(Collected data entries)
=-=-=

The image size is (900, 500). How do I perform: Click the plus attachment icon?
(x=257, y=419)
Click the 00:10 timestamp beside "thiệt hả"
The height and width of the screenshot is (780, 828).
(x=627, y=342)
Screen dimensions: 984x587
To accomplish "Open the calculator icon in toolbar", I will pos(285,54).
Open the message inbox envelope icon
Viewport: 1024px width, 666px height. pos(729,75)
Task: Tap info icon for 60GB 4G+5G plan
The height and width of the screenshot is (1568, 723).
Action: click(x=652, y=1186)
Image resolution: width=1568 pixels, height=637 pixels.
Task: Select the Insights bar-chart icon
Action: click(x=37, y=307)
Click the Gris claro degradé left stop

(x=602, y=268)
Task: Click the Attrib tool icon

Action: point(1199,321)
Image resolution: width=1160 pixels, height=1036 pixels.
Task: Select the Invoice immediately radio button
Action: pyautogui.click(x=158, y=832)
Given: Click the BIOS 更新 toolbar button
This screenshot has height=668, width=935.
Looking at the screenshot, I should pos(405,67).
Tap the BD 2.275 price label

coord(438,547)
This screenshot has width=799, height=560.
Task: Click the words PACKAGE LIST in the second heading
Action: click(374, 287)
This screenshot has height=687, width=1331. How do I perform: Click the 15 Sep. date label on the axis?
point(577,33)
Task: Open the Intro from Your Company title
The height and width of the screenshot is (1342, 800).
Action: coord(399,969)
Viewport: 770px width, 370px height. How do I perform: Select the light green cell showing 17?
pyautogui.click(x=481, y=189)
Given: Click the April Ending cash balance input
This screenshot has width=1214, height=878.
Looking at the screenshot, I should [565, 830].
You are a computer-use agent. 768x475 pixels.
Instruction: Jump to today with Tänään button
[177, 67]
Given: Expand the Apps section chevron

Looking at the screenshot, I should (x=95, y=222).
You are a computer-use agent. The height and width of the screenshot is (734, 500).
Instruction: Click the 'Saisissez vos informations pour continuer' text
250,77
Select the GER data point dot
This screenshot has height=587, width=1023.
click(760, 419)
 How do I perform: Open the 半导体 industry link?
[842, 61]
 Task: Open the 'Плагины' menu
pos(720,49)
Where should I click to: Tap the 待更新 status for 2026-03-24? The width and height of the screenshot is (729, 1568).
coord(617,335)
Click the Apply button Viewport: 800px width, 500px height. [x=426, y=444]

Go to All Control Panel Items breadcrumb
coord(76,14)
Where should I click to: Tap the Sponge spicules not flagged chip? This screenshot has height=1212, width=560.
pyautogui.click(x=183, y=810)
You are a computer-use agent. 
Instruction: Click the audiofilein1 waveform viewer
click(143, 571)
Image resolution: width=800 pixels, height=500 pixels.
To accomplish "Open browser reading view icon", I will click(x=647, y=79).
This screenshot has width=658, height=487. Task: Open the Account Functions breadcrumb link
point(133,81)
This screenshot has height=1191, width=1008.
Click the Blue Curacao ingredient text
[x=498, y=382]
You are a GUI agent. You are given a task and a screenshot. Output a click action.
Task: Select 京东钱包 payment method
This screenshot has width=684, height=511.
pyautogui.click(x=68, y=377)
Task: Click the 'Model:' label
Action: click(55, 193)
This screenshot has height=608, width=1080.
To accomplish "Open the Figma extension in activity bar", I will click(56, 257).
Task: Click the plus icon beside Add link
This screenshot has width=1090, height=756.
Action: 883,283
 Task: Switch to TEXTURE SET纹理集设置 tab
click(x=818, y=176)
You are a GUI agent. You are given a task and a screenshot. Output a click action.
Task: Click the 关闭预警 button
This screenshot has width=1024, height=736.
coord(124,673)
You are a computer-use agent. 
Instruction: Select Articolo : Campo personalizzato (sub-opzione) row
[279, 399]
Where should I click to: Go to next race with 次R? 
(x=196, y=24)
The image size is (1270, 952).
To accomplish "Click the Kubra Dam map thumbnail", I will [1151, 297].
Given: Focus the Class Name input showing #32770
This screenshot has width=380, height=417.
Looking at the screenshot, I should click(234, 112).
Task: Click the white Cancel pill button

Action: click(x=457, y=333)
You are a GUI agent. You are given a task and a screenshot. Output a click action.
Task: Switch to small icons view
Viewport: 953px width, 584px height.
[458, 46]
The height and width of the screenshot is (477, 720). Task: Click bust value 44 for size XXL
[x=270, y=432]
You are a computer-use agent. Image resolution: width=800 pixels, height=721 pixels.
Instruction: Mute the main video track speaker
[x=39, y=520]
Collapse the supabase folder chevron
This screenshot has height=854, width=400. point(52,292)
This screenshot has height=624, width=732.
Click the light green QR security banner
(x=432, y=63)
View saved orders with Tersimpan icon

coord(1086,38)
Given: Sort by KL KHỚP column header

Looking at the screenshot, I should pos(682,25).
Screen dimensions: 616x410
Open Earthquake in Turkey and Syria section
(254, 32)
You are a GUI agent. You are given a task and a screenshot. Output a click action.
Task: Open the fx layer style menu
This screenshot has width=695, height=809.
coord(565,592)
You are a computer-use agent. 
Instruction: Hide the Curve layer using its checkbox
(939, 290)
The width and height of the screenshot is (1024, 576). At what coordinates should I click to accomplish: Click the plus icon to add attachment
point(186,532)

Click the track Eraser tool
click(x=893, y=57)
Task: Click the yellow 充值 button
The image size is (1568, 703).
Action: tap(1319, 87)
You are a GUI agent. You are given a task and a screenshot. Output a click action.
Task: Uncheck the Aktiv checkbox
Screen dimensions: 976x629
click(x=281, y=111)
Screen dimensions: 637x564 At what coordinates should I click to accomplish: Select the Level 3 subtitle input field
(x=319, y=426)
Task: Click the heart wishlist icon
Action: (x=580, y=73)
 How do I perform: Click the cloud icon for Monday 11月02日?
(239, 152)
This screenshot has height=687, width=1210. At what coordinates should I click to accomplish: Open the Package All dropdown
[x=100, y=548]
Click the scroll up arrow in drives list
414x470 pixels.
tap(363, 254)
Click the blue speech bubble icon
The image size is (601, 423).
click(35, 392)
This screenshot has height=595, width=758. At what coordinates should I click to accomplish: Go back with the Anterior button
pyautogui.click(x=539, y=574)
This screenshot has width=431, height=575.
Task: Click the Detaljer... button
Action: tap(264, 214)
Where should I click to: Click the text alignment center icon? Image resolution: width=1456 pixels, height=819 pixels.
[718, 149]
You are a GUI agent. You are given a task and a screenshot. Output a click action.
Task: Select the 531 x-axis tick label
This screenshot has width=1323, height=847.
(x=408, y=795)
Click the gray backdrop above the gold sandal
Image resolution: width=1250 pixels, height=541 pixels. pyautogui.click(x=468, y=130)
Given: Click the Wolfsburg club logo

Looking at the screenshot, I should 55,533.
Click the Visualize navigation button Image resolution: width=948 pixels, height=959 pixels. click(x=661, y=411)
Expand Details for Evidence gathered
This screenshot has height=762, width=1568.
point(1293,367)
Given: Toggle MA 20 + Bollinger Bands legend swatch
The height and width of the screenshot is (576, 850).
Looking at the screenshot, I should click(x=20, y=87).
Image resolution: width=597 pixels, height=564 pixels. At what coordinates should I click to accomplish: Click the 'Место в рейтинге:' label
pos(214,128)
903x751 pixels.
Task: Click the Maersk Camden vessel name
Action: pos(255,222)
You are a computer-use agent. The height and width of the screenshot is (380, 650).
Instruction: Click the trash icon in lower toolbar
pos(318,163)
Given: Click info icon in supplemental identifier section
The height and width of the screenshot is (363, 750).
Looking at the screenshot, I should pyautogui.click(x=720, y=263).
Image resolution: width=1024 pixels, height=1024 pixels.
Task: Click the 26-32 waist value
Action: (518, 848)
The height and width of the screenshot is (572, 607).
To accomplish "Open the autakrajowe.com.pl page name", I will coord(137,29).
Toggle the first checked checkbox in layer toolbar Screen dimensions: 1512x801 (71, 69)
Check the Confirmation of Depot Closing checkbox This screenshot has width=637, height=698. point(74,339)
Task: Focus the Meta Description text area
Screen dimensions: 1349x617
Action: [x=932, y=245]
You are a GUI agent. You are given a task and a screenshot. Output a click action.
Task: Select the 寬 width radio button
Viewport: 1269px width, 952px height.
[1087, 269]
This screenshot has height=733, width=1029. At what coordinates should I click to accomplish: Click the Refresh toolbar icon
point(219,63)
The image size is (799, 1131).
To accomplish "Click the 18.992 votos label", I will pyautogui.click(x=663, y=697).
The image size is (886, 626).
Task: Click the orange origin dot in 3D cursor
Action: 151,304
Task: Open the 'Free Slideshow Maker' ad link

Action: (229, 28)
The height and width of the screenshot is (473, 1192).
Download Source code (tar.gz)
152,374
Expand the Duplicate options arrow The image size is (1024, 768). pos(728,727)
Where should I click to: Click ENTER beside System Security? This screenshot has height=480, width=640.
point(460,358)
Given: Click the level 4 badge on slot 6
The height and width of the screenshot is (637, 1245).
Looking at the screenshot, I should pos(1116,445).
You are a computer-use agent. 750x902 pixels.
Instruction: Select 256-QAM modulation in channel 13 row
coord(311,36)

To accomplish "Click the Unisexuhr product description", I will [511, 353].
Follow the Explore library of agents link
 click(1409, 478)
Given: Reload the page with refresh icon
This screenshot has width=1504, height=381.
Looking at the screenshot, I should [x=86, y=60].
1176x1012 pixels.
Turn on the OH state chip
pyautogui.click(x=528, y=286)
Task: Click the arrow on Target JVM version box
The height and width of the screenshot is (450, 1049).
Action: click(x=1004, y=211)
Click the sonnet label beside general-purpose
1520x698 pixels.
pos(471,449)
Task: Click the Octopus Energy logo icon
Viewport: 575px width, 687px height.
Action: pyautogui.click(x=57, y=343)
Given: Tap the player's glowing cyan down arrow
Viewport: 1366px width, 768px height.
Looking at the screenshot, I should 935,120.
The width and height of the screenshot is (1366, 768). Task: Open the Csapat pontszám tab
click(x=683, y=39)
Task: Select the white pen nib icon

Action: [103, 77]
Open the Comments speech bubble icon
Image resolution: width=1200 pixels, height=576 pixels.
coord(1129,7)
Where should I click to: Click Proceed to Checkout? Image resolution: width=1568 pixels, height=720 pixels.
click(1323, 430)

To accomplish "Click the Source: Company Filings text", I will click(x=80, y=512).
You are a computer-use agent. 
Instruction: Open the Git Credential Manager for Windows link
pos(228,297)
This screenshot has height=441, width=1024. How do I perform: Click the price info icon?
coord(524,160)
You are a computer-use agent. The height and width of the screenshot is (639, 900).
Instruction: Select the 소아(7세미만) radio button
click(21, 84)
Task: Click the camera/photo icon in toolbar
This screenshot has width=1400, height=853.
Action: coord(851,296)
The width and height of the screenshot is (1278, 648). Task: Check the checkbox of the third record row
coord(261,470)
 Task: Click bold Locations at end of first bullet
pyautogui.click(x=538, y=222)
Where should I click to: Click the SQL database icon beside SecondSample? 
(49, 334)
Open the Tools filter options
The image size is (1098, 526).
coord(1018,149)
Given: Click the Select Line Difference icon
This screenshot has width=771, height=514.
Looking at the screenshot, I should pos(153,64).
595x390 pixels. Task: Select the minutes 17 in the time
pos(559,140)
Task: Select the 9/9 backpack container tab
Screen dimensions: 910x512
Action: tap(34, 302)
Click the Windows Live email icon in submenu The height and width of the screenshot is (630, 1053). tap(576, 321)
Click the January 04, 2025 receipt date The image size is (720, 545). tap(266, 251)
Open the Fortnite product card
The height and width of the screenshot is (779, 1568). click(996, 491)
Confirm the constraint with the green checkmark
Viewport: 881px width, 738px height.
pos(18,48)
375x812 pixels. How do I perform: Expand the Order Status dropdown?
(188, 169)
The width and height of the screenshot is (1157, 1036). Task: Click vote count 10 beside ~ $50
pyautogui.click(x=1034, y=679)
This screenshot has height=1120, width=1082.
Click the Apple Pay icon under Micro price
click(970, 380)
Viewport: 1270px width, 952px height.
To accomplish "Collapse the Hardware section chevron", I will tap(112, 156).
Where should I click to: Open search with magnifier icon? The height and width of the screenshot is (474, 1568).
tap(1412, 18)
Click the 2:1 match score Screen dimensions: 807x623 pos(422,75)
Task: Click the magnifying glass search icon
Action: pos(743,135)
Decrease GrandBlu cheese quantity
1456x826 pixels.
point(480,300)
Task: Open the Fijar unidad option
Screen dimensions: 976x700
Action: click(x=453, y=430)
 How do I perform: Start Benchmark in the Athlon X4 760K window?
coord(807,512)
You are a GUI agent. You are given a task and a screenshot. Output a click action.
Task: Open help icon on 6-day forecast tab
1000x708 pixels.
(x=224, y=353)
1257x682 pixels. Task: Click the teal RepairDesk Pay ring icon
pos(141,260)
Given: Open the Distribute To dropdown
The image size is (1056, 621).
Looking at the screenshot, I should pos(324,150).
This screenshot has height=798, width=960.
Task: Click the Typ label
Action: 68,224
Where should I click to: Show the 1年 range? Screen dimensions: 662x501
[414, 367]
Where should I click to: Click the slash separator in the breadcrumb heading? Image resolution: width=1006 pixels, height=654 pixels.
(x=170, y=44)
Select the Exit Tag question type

=-=-=

■ ASSIGNMENT ■
When the line with "This screenshot has height=733, width=1029." is reached in the data above, begin copying, and stop after the line with "Task: Click the arrow"; copy each line exactly, both ends included.

■ WRITTEN SOLUTION ■
This screenshot has height=733, width=1029. At what coordinates should I click to accomplish: Click the Refresh toolbar icon
point(219,63)
The image size is (799, 1131).
To accomplish "Click the 18.992 votos label", I will pyautogui.click(x=663, y=697).
The image size is (886, 626).
Task: Click the orange origin dot in 3D cursor
Action: 151,304
Task: Open the 'Free Slideshow Maker' ad link

Action: (229, 28)
The height and width of the screenshot is (473, 1192).
Download Source code (tar.gz)
152,374
Expand the Duplicate options arrow The image size is (1024, 768). pos(728,727)
Where should I click to: Click ENTER beside System Security? This screenshot has height=480, width=640.
point(460,358)
Given: Click the level 4 badge on slot 6
The height and width of the screenshot is (637, 1245).
Looking at the screenshot, I should pos(1116,445).
You are a computer-use agent. 750x902 pixels.
Instruction: Select 256-QAM modulation in channel 13 row
coord(311,36)

To accomplish "Click the Unisexuhr product description", I will [511, 353].
Follow the Explore library of agents link
 click(1409, 478)
Given: Reload the page with refresh icon
This screenshot has width=1504, height=381.
Looking at the screenshot, I should [x=86, y=60].
1176x1012 pixels.
Turn on the OH state chip
pyautogui.click(x=528, y=286)
Task: Click the arrow on Target JVM version box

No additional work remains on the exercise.